Type of Facility Cost (Per 1,000 Gallons)
Agricultural facilities (including nurseries) $0.10
Large recreational facilities and golf courses $0.21
Governmental facilities (including schools) $0.34
Large commercial, industrial and utility facilities $0.34
Residential and commercial common areas $0.34
Master metered residential commercial $0.34
Individual metered residential and commercial $0.86


If you do not have reclaimed water currently available at your location, and are interested in what you may do to acquire reclaimed water, learn what requirements must be met.

Reclaimed Water Authorized Uses

Reclaimed Water Do's and Don'ts

Recommended uses for reclaimed water:

  • To irrigate parks, golf courses, medians and residential lawns. 
  • Tto irrigate citrus, pasture lands and other crops. 
  • Rapid infiltration basins can be used to allow high-quality reclaimed water to soak into the ground to recharge valuable ground water. 
  • Industrial facilities and power plants can use reclaimed water as a source of water for cooling, or for some manufacturing processes. 
  • To create, restore, or enhance wetlands. 
  • Supplied to fire hydrants and sprinkler systems for fire fighting. In Manatee County, fire hydrants connected to reclaimed water lines are painted a distinctive lavender. 
  • Used in decorative ponds, fountains and other landscaping features. 
  • Sprinkled at construction sites or other places to reduce dust.

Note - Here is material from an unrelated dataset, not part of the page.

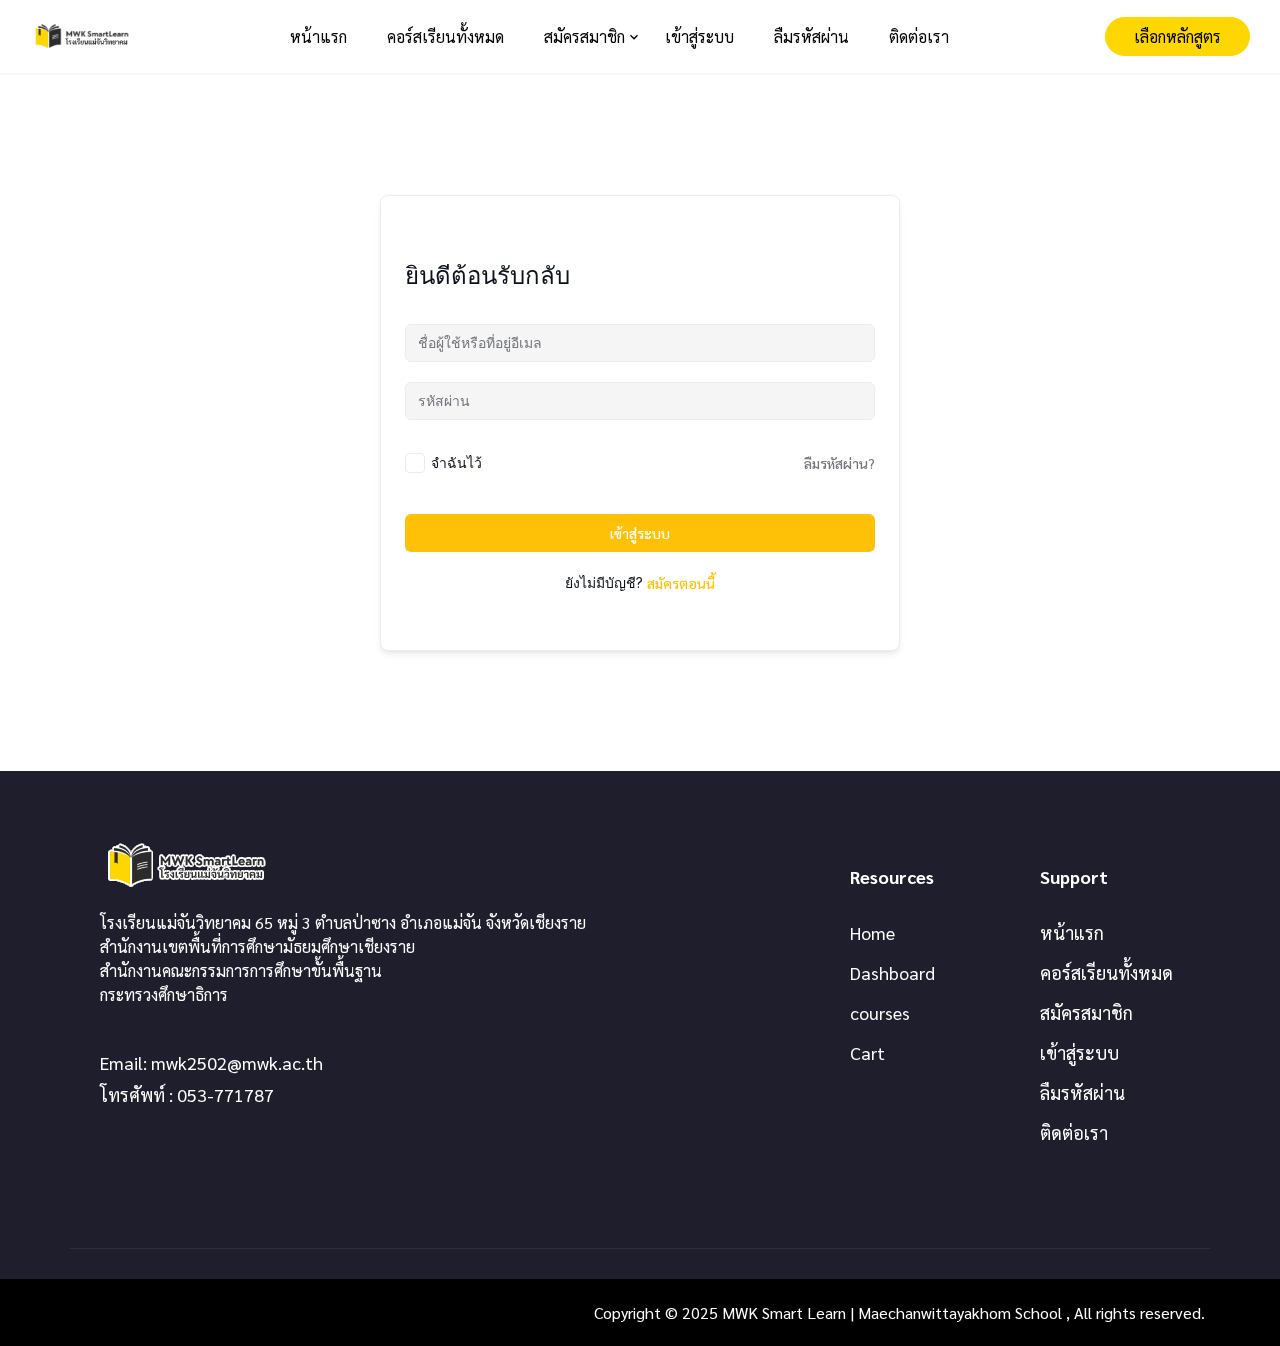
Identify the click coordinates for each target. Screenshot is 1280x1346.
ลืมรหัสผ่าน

Do not use reclaimed water for:

  • Consumption: Neither humans nor animals should drink reclaimed water.
  • For toilet flushing or other household uses.
  • Connecting with another water source.
  • Bathing or swimming. 
  • Above-ground hose bibs, faucets, quick couplers or hoses, etc.
  • Filling swimming pools.
  • Sharing a common reclaimed service or connection between properties.
  • Washing of equipment such as cars, boats, driveways or structures.

Special Use Permits

Homeowners wishing to use reclaimed water for purposes other than irrigation of landscape, plants, and turf grass, must submit a request for evaluation and approval to:

Reclaimed Water Section
Utilities Department
4410 66th St. W.
Bradenton, FL 34210

Follow the Rules

Where reclaimed water is used, all of the non-permitted uses listed above are violations of state law and/or county ordinances or policies, and may be subject to financial penalties as well as interruption of service.

Seasonal Availability


Reclaimed water is highly treated wastewater effluent used for irrigation purposes.  Manatee County has invested significantly in developing a reclaimed water distribution system that includes over 200 miles of piping, 1.3 billion gallons of storage and 6 pumping stations serving more than 10,000 accounts.  The objective of this system is to safely and beneficially dispose of highly treated wastewater effluent in a manner both protective of the environment and that promotes water conservation.  The availability of reclaimed water for irrigation helps to reduce the use of potable water and groundwater pumping.  Manatee County ranks among the top third out of counties in the state in reclaimed water system operational efficiency (FDEP 2021 annual report, see web link below). 
However, the reclaimed water system is only about 10% of the size of the potable water system, meaning that the vast majority of citizens do not have access to this resource.  During the dry season, the demand for this resource can exceed supply, leading to periodic low reclaimed system water pressures.  Since the County cannot guarantee reclaimed water availability, this is one of the reasons we do not charge a monthly base fee for reclaimed service, customers only pay a volume charge for the amount actually used.  There is also no preferential status to the distribution of reclaimed water, the same pipes take all of the supply that is available and distributes it to those connected to the system.  Those closer to a production facility may see greater pressure than those further away, but the resource is largely made available equally to those connected.  You may be able to successfully offset your water use to a different time of day to avoid competing with others but, unfortunately, reclaimed water supply is ultimately limited and depending on climate and use patterns, there may be shortages from time to time.  We regret any inconvenience this may cause.